Global business is set to face more red tape, with a new report by Herbert Smith Freehills signalling a greater burden for financial services companies in the year ahead.
HSF’s 12-month outlook has predicted that 2017 will be the year that global regulators lean on artificial intelligence and biometric tools to strengthen enforcement powers.
According to HSF's Australian head of disputes Luke Hastings (pictured), artificial intelligence and biometric processes will significantly improve the capability of authorities to collect, analyse and respond to data.
He believes that the regulators’ ability to predict and detect anomalies in the financial space will also benefit from these new technologies.
“Regulators will demand more information and move closer to real-time surveillance. [They] have been playing catch-up with technology advancements but this will change in 2017,” Mr Hastings said.

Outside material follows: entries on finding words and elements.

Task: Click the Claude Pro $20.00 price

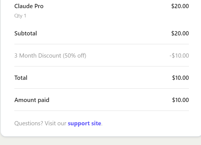Action: [180, 6]
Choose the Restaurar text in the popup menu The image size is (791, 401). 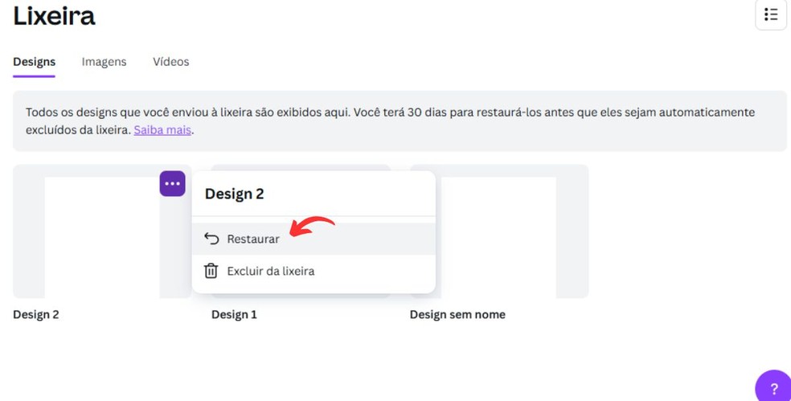pyautogui.click(x=253, y=239)
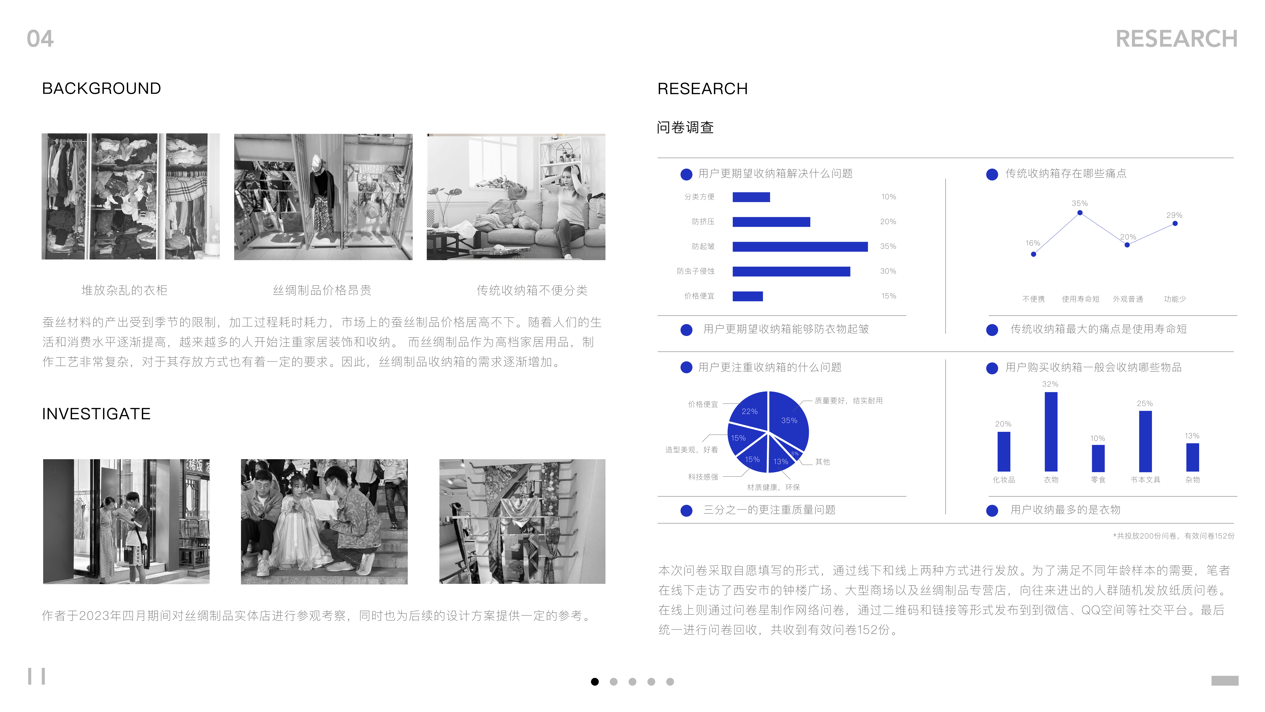
Task: Click the blue dot beside 用户收纳最多的是衣物
Action: click(992, 511)
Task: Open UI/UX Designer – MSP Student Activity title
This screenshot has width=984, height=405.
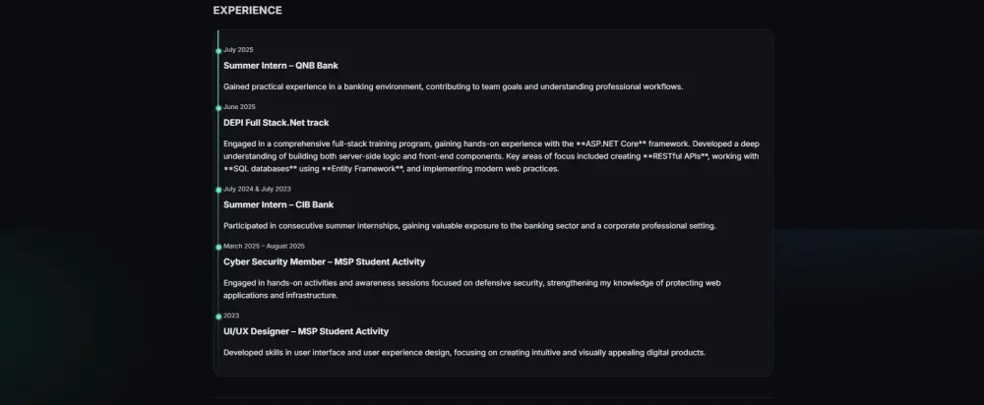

He suggested that more stringent compliance standards will mean increased burdens for businesses, with the situation expected to affect companies worldwide.
In particular, cross-border operations can expect challenges dealing with the different investigation and enforcement approaches in each jurisdiction, Mr Hastings said. He used the example of breach reporting penalties, and how the standards of the Australian Securities and Investments Commission (ASIC) differ from the more stringent bar set by the equivalent authority in Hong Kong.
Global regulatory discrepancies will also be swayed by the entry of US President-elect Donald Trump onto the world stage, according to Mr Hastings.
“We expect to see a further divergence in strategy between US regulators and their global counterparts,” he said.
He explained that the new focus on deregulation in the US and the possibility of commercial and investment banking separation with the reintroduction of the Glass-Steagall Act are likely to result in greater regulatory disharmony around the world.
The report also warned that ASIC will turn its focus to company culture, with HSF partner Andrew Eastwood saying the body will look to culture as “an early warning sign for potential misconduct”.
“There is some political impetus for poor corporate culture to be prosecuted,” Mr Hastings said.
This is expected to be the case, even though there have been some moves away from introducing direct enforcement action for ‘bad culture’ in companies, he said.
“ASIC is expected to seek a significant increase in its enforcement abilities and the penalties it has available. We predict the regulator will succeed in its push for an increase in penalties in 2017.
“In addition, we expect ASIC will seek to significantly widen breach reporting obligations,” Mr Hastings said.
HSF released Financial Services Regulation Insights – 2017 Outlook last week.